I have taken the liberty to show these gorgeous images taken by the author of the blog “_m is for books” – thank you!
It is the aim of the archeology of photography to search for witnesses of past events! In the case of photography, the role of that witness is played by the light which was the stimulus for the technological processes of documenting reality and which sculpted the past common existence into the negative! The negative, then, is the trace of “that” light and an authentic witness of bygone events. This observation of the light left on the negative may be the theme of fascinating discoveries leading to the unraveling of the mystery of the sculpture of the negative.
“Observation of the light left on the negative” — thus Jerzy Lewczyński defined the program of the archeology of photography, to which I continually return in my own artistic practice. The photographic image — despite our desire to treat it as the finest evidence of nowness — always comes too late. Then-ness is its realm. Each photograph is a ruin of representation, not because it doesn’t provide any access to reality, but because, when faced with a photographic image, we can never tell when — and how! — we will gain this access. Photography is inherently abstract; it can be said that, when looking at a photograph, we don’t see an image of the world, but a world in its own right, which has just ceased to exist. Therefore, in order to retrieve its meanings, and not just views, from — or with the use of — photography, we should act, as it were, against the automatism of the photographic apparatus and disrupt, even if discretely, the moment of capturing the object. That is exactly why we could risk the assumption that the essence of photography resides in the archeological: all it offers us are fragments, vestigial layers, moments allowing us to start the (re)construction.
I undertook a (re)construction of two kinds of ruins — the destroyed sculptures from the collection of the von Rose family from Döhlau (nowadays Dylewo) near Osterode (Ostróda) in East Prussia, and Zofia Chomętowska’s photographs depicting Polesia, the pre-war life of the Królikarnia residence in Warsaw, as well as the ruins of Warsaw.
Even though the residues of the sculptures from Dylewo hardly deserve to be called sculptures — or art (and still, they belong to a museum collection!) — I decided to photograph them as sculpture: I separated each object from the ground, by placing it on a wooden block, as if on a plinth that situates it between the “pure” materiality of a ruin and the condition of a sign, a carrier of meanings. This is not so much about aestheticizing these objects as about rendering them sensual and suggestive (again). The plinth also stands for the return to the pre-modernist “logic of the monument” — the original connection of a sculpture to a particular place (from which it becomes dissociated, as a symbol). To me, these objects turn into negatives of sculpture, precisely as a result of this re-inversion of their status — from an object that had become a part of natural history, to one that recounts the story of a double ruination: the abrupt abolition of feudal structures and the erasure of the memory about the history of inhabiting the so-called Recovered Territories.

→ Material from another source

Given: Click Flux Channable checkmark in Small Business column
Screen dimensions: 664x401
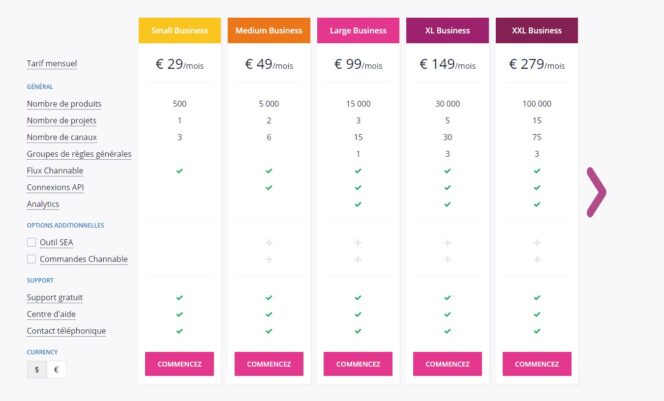Looking at the screenshot, I should 180,171.
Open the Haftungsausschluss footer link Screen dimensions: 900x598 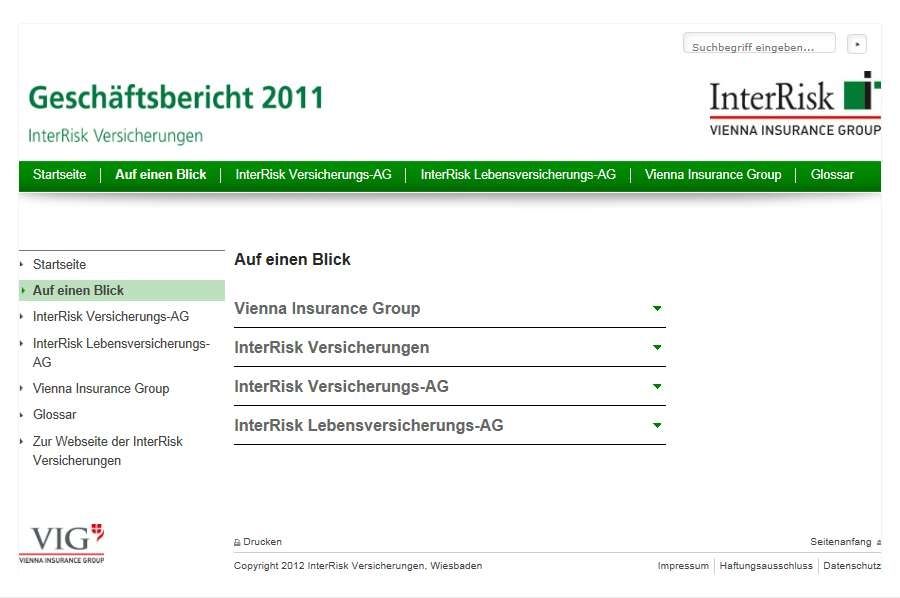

The place in which I wish to embed the Dylewo negatives, is described by Chomętowska’s photographs. It is the Eastern Borderlands, but not as a historical region, but as locus in the collective imaginary of the Poles; as the site of phantasmatic identification with the Sarmatist Nobility traditions. What tends to be forgotten in this process of self-identification is the bedrock of that tradition: privilege, exclusion, violence. What is “remembered,” then, is the era of real socialism as trauma, as absolute ruin, not just of that tradition, but also of that social class as a vehicle of culture. In our imaginary, this vision acts as a screen memory. That is exactly why Andrzej Leder refers to the moment of ruination of feudal structures as a “dreamt-through revolution.” The aim of my visual essay is to unsettle this dream image.
Zofia Chomętowska didn’t salvage the family silverware from her estate, but a backpack with negatives, and along with it, an image of a world that is no more. When appropriating Chomętowska’s photographs for my own visual work, I was examining the interstice between the frame and the shape of photographed prints, in search of a point at which they would materialize as the remains of that reality. In this context, all the imperfections, stains and scratches on the emulsion come across as defects in the “sculptural form” of the photographer’s negatives, which have themselves become ruins. At the same time, this interstice reveals that Chomętowska’s photographs carried a gesture of containment and hence also of exclusion; that which is not contained in them becomes equally important.
By pairing the ruins of these two incommensurable, and yet analogous orders — also on the narrative level, resulting from the juxtaposition of specific motifs — I aim to reflect on their contemporary significance.
This work was produced as part of a larger curatorial project, The Estate, realized together with Katarzyna Kucharska-Hornung, Michał Libera, Karolina Puchała-Rojek, and Jan Sowa, under Agnieszka Tarasiuk as chief curator, at the Xawery Dunikowski Museum of Sculpture at the Królikarnia Palace in Warsaw.